At first, the witness, 32-year-old Fahad al-Thumairy, dressed in traditional
white robes and head-dress, answered the questions calmly, his hands folded in
front of him. But when the interrogation became confrontational, he began to
squirm, literally, pushing himself back and forth in the chair, folding and
unfolding his arms, as he was pressed about his ties to two Saudi hijackers who
had lived in southern California before 9/11.
Even as he continued to deny any link to terrorists, Thumairy became angry and
began to sputter when confronted with evidence of his 21 phone calls with
another Saudi in the hijackers’ support network – a man Thumairy had once
claimed to be a stranger. “It was so clear Thumairy was lying,” a Commission
staffer said later. “It was also so clear he was dangerous.”
An interrogation report prepared after the questioning of the Saudi diplomat in
February 2004 is among the most tantalising of a sheaf of newly declassified
documents from the files of the staff of the 9/11 Commission. The files, which
were quietly released by the National Archives over the last 18 months and have
drawn little public scrutiny until now, offer a detailed chronology of how the
Commission’s staff investigated allegations of Saudi Government involvement in
9/11, including how the panel’s investigators flew to Saudi Arabia to go
face-to-face with some of the Saudis believed to have been part of the
hijackers’ support network on American soil.
Declassified
The newly declassified documents may also help resolve the lingering mystery
about what is hidden in a long-classified congressional report about ties
between Saudi Arabia and the 9/11 attacks.
A former commission staff member in an interview said that the material in the
newly released files largely duplicates information from “the 28 pages,”as they
are commonly known in Washington, and then goes well beyond it.
Speaking on condition of anonymity, he said he was annoyed that so much
attention has been focused on “the 28 pages” when, in fact, the Commission had
full access to the congressional report and used it as a roadmap to gather new
evidence and witness accounts that demonstrated sinister connections between
low-level Saudi Government officials and a terrorist support network in southern
California.
“We had lots of new material,” the former staffer said.

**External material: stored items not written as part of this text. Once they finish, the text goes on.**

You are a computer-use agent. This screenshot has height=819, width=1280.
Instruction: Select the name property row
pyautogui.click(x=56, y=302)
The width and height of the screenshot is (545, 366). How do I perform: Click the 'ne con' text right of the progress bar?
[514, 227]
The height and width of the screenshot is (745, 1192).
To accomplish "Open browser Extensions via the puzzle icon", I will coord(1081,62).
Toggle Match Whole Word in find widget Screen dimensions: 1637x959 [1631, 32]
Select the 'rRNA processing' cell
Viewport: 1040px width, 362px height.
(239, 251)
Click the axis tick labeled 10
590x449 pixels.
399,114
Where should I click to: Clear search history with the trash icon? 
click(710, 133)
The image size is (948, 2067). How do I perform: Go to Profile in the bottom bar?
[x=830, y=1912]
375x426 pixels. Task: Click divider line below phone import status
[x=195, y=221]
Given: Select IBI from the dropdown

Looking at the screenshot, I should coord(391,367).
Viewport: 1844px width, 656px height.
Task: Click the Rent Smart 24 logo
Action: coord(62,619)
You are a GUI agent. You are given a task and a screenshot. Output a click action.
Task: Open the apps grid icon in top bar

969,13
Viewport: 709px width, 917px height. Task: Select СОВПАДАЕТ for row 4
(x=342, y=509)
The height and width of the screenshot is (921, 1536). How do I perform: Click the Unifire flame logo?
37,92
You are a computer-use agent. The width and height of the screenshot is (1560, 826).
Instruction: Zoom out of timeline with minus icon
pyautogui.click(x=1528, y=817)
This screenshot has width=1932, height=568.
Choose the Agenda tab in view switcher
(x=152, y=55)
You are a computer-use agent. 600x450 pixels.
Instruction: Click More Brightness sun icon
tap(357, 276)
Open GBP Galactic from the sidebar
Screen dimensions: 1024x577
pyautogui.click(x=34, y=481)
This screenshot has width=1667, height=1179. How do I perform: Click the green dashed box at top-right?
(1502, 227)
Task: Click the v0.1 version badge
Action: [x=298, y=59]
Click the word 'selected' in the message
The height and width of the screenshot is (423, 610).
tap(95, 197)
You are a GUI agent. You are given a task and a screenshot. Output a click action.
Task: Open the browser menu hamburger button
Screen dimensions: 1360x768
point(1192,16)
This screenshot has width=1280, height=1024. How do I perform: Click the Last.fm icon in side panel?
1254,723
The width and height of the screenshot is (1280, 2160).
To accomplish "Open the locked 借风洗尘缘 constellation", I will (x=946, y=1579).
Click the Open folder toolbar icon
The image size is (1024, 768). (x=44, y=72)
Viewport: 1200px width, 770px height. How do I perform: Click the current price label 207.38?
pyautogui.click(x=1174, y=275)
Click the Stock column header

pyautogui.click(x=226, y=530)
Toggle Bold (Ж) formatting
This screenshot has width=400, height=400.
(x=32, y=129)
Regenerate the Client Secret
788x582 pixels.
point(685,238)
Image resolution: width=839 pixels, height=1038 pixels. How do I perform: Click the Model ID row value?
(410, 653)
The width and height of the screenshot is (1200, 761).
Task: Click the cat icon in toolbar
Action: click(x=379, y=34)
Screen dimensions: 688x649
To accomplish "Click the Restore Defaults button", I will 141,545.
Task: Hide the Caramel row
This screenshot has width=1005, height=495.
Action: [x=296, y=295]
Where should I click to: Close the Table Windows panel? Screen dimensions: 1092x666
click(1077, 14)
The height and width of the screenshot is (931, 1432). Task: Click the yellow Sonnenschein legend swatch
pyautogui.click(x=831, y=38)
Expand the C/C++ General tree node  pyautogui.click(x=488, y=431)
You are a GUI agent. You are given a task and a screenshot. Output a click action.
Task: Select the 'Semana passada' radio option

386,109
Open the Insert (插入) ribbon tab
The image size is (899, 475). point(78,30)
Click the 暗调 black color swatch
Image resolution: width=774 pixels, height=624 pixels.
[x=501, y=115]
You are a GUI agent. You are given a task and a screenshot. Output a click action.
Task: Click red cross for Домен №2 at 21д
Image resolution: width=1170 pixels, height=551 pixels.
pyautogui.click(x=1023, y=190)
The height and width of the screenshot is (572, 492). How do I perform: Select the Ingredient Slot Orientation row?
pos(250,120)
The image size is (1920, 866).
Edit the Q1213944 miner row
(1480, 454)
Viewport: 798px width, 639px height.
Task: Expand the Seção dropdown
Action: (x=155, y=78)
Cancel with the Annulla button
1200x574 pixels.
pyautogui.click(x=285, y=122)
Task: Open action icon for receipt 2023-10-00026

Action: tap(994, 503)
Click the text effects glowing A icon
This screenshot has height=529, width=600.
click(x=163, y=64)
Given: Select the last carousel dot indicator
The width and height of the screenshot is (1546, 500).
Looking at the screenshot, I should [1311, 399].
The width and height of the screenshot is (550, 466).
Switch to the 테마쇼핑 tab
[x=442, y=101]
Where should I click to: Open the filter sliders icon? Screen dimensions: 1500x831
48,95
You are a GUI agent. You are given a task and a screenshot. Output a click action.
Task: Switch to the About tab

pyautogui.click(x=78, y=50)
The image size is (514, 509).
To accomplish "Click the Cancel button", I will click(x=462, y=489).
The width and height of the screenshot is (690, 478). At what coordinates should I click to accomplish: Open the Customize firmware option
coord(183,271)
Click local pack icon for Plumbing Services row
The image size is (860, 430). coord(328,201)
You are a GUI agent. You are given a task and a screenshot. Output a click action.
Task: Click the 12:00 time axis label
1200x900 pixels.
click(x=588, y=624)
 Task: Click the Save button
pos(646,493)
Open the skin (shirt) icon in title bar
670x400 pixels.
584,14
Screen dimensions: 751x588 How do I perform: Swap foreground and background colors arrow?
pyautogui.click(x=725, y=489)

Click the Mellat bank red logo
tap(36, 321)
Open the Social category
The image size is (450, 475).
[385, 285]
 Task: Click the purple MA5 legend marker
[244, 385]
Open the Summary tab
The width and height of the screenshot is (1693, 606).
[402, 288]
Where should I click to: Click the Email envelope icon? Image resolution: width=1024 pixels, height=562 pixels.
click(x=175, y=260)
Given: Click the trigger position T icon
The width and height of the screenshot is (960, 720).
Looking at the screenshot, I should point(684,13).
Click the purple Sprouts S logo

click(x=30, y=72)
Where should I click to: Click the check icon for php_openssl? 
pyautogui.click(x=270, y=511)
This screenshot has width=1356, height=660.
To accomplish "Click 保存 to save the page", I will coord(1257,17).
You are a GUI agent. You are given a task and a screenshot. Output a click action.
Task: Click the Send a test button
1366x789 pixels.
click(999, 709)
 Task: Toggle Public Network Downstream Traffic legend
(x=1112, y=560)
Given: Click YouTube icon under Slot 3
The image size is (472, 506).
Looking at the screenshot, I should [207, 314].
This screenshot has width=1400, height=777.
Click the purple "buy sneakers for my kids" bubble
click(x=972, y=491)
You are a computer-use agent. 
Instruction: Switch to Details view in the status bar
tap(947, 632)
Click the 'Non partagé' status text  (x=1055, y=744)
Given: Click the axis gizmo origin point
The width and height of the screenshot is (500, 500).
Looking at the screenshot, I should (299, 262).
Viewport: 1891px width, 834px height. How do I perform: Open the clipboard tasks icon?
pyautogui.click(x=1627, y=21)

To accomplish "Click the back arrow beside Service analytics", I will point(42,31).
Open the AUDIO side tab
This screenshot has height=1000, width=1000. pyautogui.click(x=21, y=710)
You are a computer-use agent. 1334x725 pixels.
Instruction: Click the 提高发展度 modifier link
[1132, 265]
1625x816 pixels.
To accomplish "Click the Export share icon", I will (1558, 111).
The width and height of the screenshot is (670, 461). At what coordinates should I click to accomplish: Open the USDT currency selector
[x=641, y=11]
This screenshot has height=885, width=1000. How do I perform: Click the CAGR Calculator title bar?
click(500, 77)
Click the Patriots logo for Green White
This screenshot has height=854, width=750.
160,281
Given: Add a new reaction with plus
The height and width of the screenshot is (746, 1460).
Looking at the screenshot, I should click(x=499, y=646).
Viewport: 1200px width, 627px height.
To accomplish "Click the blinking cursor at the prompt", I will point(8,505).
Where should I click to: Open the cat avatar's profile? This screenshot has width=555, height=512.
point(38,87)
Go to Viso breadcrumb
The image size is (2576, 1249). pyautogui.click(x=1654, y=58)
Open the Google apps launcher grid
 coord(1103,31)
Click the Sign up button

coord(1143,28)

Another, earlier memo
from the commission’s files, unearthed last month by the website 28pages.org,
which is pressing for release of the congressional report, lists the names of
dozens of Saudis and others who had come under suspicion for possible
involvement with the hijackers, including at least two Saudi naval officers.
The memo, dated June 2003, noted the concern of the staff that earlier US
investigations of the Saudi ties to terrorism had been hindered by “political,
economic or other considerations.”
US President Barack Obama has said he is nearing a decision on whether to
declassify the 28 pages, a move that has led to the first serious public split
among the 9/11 commissioners since they issued a final report in 2004. The
Commission’s former chairman and vice chairman have urged caution in releasing
the congressional report, suggesting it could do damage to US-Saudi relations
and smear innocent people, while several of the other commissioners have called
for the 28 pages to be made public, saying the report could reveal leads about
the Saudis that still need to be pursued.
Clear Saudi link
Earlier this week, a Republican commissioner, former navy secretary John F.
Lehman said there was clear evidence that Saudi Government employees were part
of a support network for the 9/11 hijackers – an allegation, congressional
officials have confirmed, that is addressed in detail in the 28 pages.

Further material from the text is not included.